На нас оглядывались.
– Или вы стреляетесь со мной по правилам чести, или я просто пристрелю вас на месте, как собаку.
– Ах, ты щенок, – прошипел он.
– Мичман Анненков. С кем имею?
– Капитан Манцев.
– Ну, так что?
– Черт с тобой. Валуев, будете моим секундантом.
Валуев-инженер, лишь испуганно повел плечами.
– Идите за мной! – я пошел к выходу.
У дверей я столкнулся с только что вошедшим офицером – его лицо сразу внушило мне доверие. Он был в шинели без погон и в фуражке без кокарды. Это был Бреннер. Я остановился прямо перед ним.
– Разрешите обратиться!
– В чем дело?
– Мичман Анненков! Могу я просить вас быть моим секундантом?
– Секундантом? Вы шутите?
– Нисколько. Я вызываю этого господина, а секунданта у меня нет.
Капитан Манцев и его секундант стояли за моей спиной.
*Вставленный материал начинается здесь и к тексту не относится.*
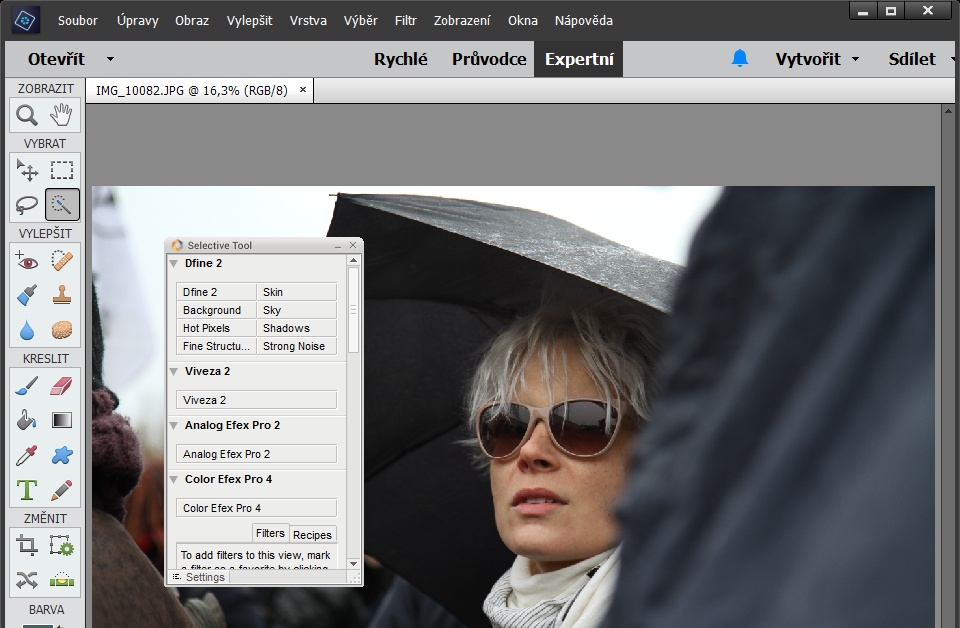Pick the Eraser tool
The height and width of the screenshot is (628, 960).
pos(62,385)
– Глупость какая-то, – сказал Манцев, ухмыляясь.
Бреннер посмотрел внимательно на него и на меня, и сказал.
– Если угодно, что ж – извольте…
Мы шли по темной петроградской улице: я впереди, капитан Бреннер – следом, Манцев и его секундант замыкали.
– Я не представился. Капитан Бреннер, в отставке.
– Мы тут все в отставке, – пробурчал Манцев.
– Могу я узнать, в чем причина конфликта? – спросил Бреннер.
– Господин Манцев, язык не поворачивается произнести его офицерское звание, гадко отзывался о Государыне и Великих Княжнах, – сказал я и посмотрел на Бреннера.